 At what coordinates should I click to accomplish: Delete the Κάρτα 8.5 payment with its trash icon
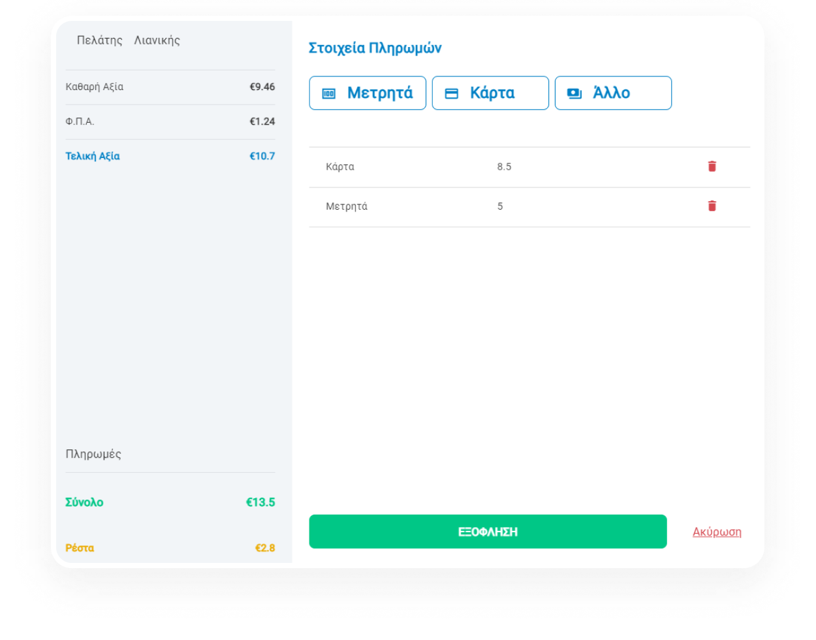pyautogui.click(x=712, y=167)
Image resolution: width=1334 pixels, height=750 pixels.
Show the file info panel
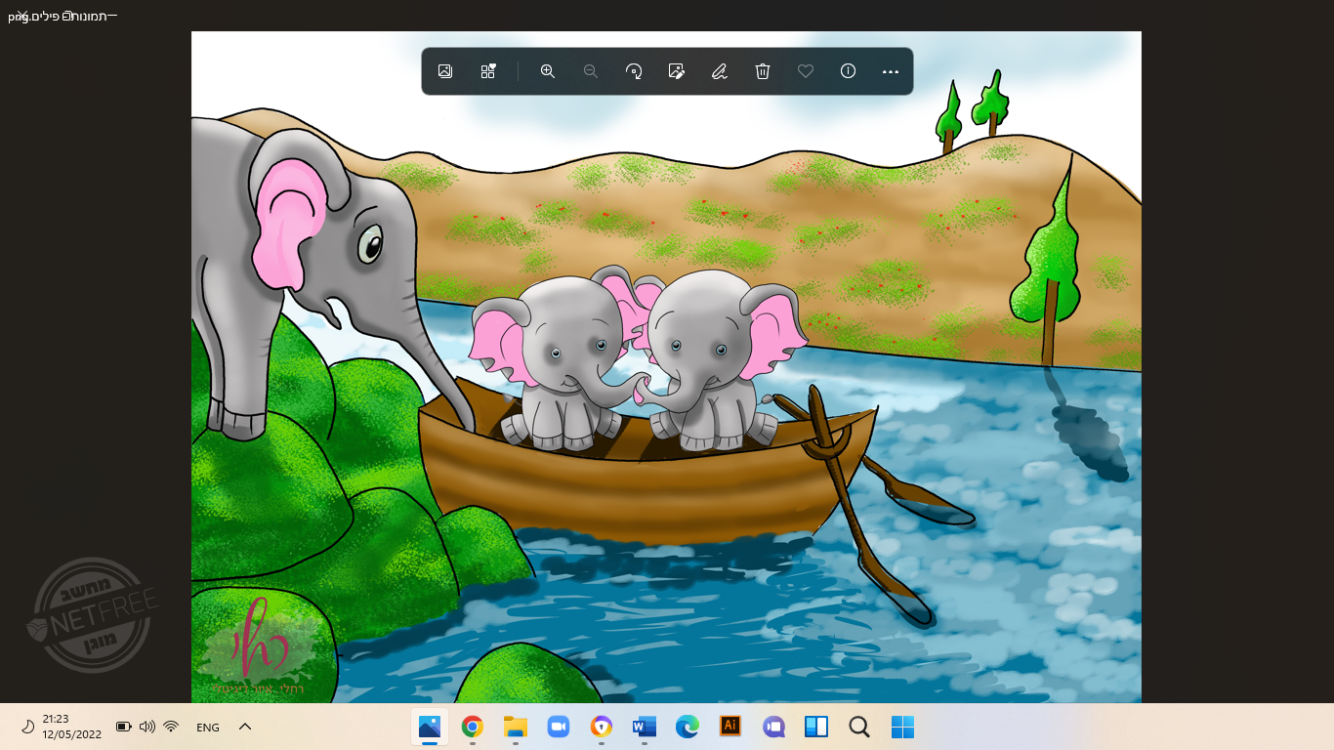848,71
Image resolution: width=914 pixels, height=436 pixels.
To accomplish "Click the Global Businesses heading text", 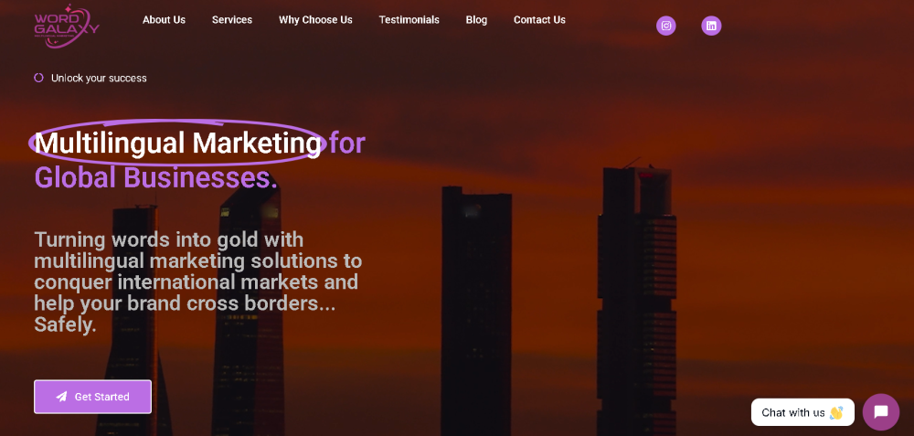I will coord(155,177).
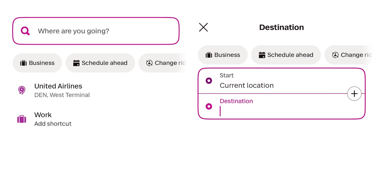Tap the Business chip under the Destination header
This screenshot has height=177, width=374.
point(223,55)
____
The string "pixels" marks the lines to copy; report each of them from the data above.

Image resolution: width=1334 pixels, height=750 pixels.
Image resolution: width=914 pixels, height=436 pixels.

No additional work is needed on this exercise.